WORK REQUIRED
Copy out the data that follows exactly, leaving out no line.

[Extracted data entries]
# # # # #
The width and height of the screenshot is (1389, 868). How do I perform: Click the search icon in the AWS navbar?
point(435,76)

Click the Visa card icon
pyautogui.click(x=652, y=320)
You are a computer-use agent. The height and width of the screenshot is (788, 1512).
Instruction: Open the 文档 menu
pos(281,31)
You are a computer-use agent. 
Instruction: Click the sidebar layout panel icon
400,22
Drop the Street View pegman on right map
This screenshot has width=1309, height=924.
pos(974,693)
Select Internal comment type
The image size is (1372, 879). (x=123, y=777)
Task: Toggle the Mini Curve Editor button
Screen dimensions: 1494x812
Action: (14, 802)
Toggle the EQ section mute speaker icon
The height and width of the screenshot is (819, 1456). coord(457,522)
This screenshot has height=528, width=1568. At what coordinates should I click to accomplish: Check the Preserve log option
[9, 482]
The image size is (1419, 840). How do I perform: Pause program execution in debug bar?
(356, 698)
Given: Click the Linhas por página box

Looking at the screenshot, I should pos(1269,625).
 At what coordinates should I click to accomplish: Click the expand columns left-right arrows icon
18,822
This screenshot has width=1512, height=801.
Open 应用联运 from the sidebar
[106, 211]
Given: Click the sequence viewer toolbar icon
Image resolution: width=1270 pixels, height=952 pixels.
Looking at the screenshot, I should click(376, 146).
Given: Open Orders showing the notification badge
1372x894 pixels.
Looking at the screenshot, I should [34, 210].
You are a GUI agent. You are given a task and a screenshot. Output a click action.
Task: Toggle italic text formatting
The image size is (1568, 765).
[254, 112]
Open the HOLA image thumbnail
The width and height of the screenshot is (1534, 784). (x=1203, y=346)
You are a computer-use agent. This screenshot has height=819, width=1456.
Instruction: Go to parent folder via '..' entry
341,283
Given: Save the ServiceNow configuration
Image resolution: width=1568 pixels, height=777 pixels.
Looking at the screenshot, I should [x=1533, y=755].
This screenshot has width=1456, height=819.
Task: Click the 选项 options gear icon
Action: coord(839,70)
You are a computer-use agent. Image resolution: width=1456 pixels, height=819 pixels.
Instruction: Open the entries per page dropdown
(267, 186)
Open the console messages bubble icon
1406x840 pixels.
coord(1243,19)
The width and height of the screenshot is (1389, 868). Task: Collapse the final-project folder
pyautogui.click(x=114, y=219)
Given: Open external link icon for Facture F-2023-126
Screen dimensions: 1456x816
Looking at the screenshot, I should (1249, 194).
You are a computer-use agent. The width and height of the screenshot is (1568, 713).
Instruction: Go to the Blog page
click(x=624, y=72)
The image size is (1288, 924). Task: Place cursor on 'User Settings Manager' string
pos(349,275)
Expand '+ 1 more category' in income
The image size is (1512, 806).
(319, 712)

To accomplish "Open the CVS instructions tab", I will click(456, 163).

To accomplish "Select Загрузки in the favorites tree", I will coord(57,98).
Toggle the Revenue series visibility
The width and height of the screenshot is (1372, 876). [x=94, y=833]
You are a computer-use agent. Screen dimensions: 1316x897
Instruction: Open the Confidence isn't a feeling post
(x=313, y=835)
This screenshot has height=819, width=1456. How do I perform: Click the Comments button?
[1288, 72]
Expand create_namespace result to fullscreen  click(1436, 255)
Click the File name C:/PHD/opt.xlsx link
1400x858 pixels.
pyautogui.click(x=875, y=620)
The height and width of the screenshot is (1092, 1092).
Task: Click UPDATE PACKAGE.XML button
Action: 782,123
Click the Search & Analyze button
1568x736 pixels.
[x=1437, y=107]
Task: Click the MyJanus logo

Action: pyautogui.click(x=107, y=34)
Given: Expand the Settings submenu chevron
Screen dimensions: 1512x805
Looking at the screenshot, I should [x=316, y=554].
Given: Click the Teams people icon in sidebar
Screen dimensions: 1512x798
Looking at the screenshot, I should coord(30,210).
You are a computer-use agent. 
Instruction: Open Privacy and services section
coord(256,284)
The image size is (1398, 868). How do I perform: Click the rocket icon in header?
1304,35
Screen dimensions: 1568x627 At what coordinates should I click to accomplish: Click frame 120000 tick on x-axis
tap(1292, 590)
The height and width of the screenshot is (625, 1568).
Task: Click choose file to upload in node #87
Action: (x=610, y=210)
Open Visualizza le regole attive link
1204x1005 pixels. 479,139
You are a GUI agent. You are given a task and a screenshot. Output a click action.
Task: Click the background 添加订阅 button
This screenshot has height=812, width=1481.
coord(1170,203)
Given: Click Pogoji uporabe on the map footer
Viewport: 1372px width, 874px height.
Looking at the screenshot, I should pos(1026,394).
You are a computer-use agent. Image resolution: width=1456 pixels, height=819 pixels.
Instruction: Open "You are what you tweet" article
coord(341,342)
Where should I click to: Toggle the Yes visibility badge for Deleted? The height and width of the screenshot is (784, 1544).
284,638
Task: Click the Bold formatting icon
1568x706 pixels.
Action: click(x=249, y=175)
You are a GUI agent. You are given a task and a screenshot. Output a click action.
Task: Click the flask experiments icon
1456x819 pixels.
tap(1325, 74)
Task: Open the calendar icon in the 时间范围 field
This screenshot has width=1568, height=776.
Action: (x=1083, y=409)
# # # # #
SOLUTION TO THE PROBLEM
The width and height of the screenshot is (1389, 868). How do I perform: Click the search icon in the AWS navbar?
point(435,76)

Click the Visa card icon
pyautogui.click(x=652, y=320)
You are a computer-use agent. The height and width of the screenshot is (788, 1512).
Instruction: Open the 文档 menu
pos(281,31)
You are a computer-use agent. 
Instruction: Click the sidebar layout panel icon
400,22
Drop the Street View pegman on right map
This screenshot has width=1309, height=924.
pos(974,693)
Select Internal comment type
The image size is (1372, 879). (x=123, y=777)
Task: Toggle the Mini Curve Editor button
Screen dimensions: 1494x812
Action: (14, 802)
Toggle the EQ section mute speaker icon
The height and width of the screenshot is (819, 1456). coord(457,522)
This screenshot has height=528, width=1568. At what coordinates should I click to accomplish: Check the Preserve log option
[9, 482]
The image size is (1419, 840). How do I perform: Pause program execution in debug bar?
(356, 698)
Given: Click the Linhas por página box

Looking at the screenshot, I should pos(1269,625).
 At what coordinates should I click to accomplish: Click the expand columns left-right arrows icon
18,822
This screenshot has width=1512, height=801.
Open 应用联运 from the sidebar
[106, 211]
Given: Click the sequence viewer toolbar icon
Image resolution: width=1270 pixels, height=952 pixels.
Looking at the screenshot, I should click(376, 146).
Given: Open Orders showing the notification badge
1372x894 pixels.
Looking at the screenshot, I should [34, 210].
You are a GUI agent. You are given a task and a screenshot. Output a click action.
Task: Toggle italic text formatting
The image size is (1568, 765).
[254, 112]
Open the HOLA image thumbnail
The width and height of the screenshot is (1534, 784). (x=1203, y=346)
You are a computer-use agent. This screenshot has height=819, width=1456.
Instruction: Go to parent folder via '..' entry
341,283
Given: Save the ServiceNow configuration
Image resolution: width=1568 pixels, height=777 pixels.
Looking at the screenshot, I should [x=1533, y=755].
This screenshot has width=1456, height=819.
Task: Click the 选项 options gear icon
Action: coord(839,70)
You are a computer-use agent. Image resolution: width=1456 pixels, height=819 pixels.
Instruction: Open the entries per page dropdown
(267, 186)
Open the console messages bubble icon
1406x840 pixels.
coord(1243,19)
The width and height of the screenshot is (1389, 868). Task: Collapse the final-project folder
pyautogui.click(x=114, y=219)
Given: Open external link icon for Facture F-2023-126
Screen dimensions: 1456x816
Looking at the screenshot, I should (1249, 194).
You are a computer-use agent. The width and height of the screenshot is (1568, 713).
Instruction: Go to the Blog page
click(x=624, y=72)
The image size is (1288, 924). Task: Place cursor on 'User Settings Manager' string
pos(349,275)
Expand '+ 1 more category' in income
The image size is (1512, 806).
(319, 712)

To accomplish "Open the CVS instructions tab", I will click(456, 163).

To accomplish "Select Загрузки in the favorites tree", I will coord(57,98).
Toggle the Revenue series visibility
The width and height of the screenshot is (1372, 876). [x=94, y=833]
You are a computer-use agent. Screen dimensions: 1316x897
Instruction: Open the Confidence isn't a feeling post
(x=313, y=835)
This screenshot has height=819, width=1456. How do I perform: Click the Comments button?
[1288, 72]
Expand create_namespace result to fullscreen  click(1436, 255)
Click the File name C:/PHD/opt.xlsx link
1400x858 pixels.
pyautogui.click(x=875, y=620)
The height and width of the screenshot is (1092, 1092).
Task: Click UPDATE PACKAGE.XML button
Action: 782,123
Click the Search & Analyze button
1568x736 pixels.
[x=1437, y=107]
Task: Click the MyJanus logo

Action: pyautogui.click(x=107, y=34)
Given: Expand the Settings submenu chevron
Screen dimensions: 1512x805
Looking at the screenshot, I should [x=316, y=554].
Given: Click the Teams people icon in sidebar
Screen dimensions: 1512x798
Looking at the screenshot, I should coord(30,210).
You are a computer-use agent. 
Instruction: Open Privacy and services section
coord(256,284)
The image size is (1398, 868). How do I perform: Click the rocket icon in header?
1304,35
Screen dimensions: 1568x627 At what coordinates should I click to accomplish: Click frame 120000 tick on x-axis
tap(1292, 590)
The height and width of the screenshot is (625, 1568).
Task: Click choose file to upload in node #87
Action: (x=610, y=210)
Open Visualizza le regole attive link
1204x1005 pixels. 479,139
You are a GUI agent. You are given a task and a screenshot. Output a click action.
Task: Click the background 添加订阅 button
This screenshot has height=812, width=1481.
coord(1170,203)
Given: Click Pogoji uporabe on the map footer
Viewport: 1372px width, 874px height.
Looking at the screenshot, I should pos(1026,394).
You are a computer-use agent. Image resolution: width=1456 pixels, height=819 pixels.
Instruction: Open "You are what you tweet" article
coord(341,342)
Where should I click to: Toggle the Yes visibility badge for Deleted? The height and width of the screenshot is (784, 1544).
284,638
Task: Click the Bold formatting icon
1568x706 pixels.
Action: click(x=249, y=175)
You are a GUI agent. You are given a task and a screenshot. Output a click action.
Task: Click the flask experiments icon
1456x819 pixels.
tap(1325, 74)
Task: Open the calendar icon in the 时间范围 field
This screenshot has width=1568, height=776.
Action: (x=1083, y=409)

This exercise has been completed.